Look again at that dot. That's here. That's home. That's us. On it everyone you love, everyone you know, everyone you ever heard of, every human being who ever was, lived out their lives. The aggregate of our joy and suffering, thousands of confident religions, ideologies, and economic doctrines, every hunter and forager, every hero and coward, every creator and destroyer of civilization, every king and peasant, every young couple in love, every mother and father, hopeful child, inventor and explorer, every teacher of morals, every corrupt politician, every "superstar," every "supreme leader," every saint and sinner in the history of our species lived there--on a mote of dust suspended in a sunbeam.

- Carl Sagan

The musical selection is also varied, featuring artists such as Bach interpreted by Glenn Gould, Mozart, Beethoven, Stravinsky, Azerbaijani folk music by oboe player Kamil Jalilov, Guan Pinghu, Blind Willie Johnson, Chuck Berry, Kesarbai Kerkar and Valya Balkanska, and electronic composer Laurie Spiegel. The inclusion of Berry's "Johnny B. Goode" was controversial, with some claiming that rock music was "adolescent", to which Sagan replied, "There are a lot of adolescents on the planet." The selection of music for the record was completed by a team composed of Carl Sagan, Linda Salzman Sagan, Frank Drake, Ann Druyan, artist Jon Lomberg, and Timothy Ferris, who was an editor for Rolling Stone at the time.

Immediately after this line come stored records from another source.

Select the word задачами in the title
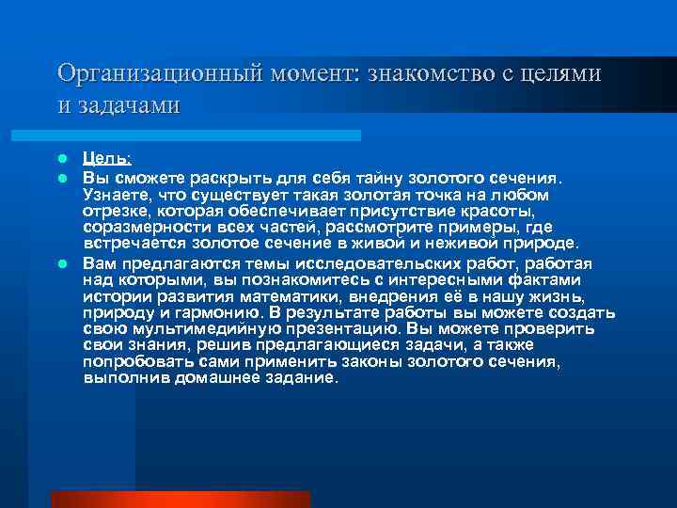pos(125,104)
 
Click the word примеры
pos(470,228)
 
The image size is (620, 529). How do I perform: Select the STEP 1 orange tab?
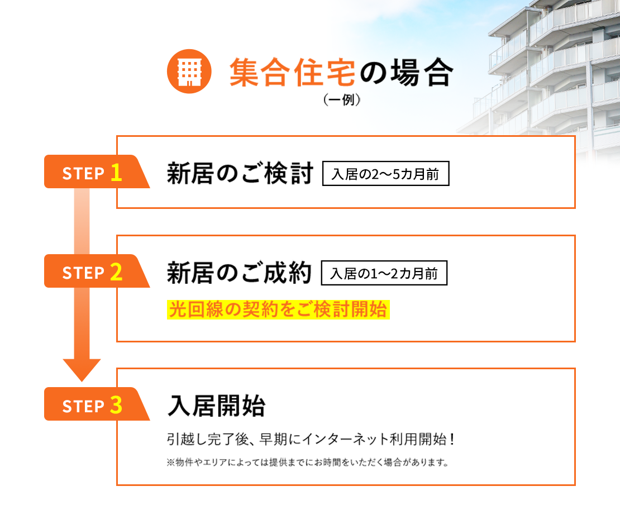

This image of Neptune was taken by NASA Voyager 2 wide-angle camera; small trails of similar clouds trending east to west and large scale structure east of the Great Dark Spot all suggest that waves are present in the atmosphere and play a large role.

The Golden Record also carries an hour long recording of the brainwaves of Ann Druyan. During the recording of the brainwaves, Druyan thought of many topics, including Earth's history, civilizations and the problems they face, and what it was like to fall in love.

Voyager I entered interstellar space in 2013. It’s almost 13 billion miles away from Earth, and in about 40,000 years it will be within 1.6 light years of a star in the constellation of Camelopardalis. Voyager II is right on its tail. We may never know whether an extraterrestrial civilization ever listens to the Golden Record.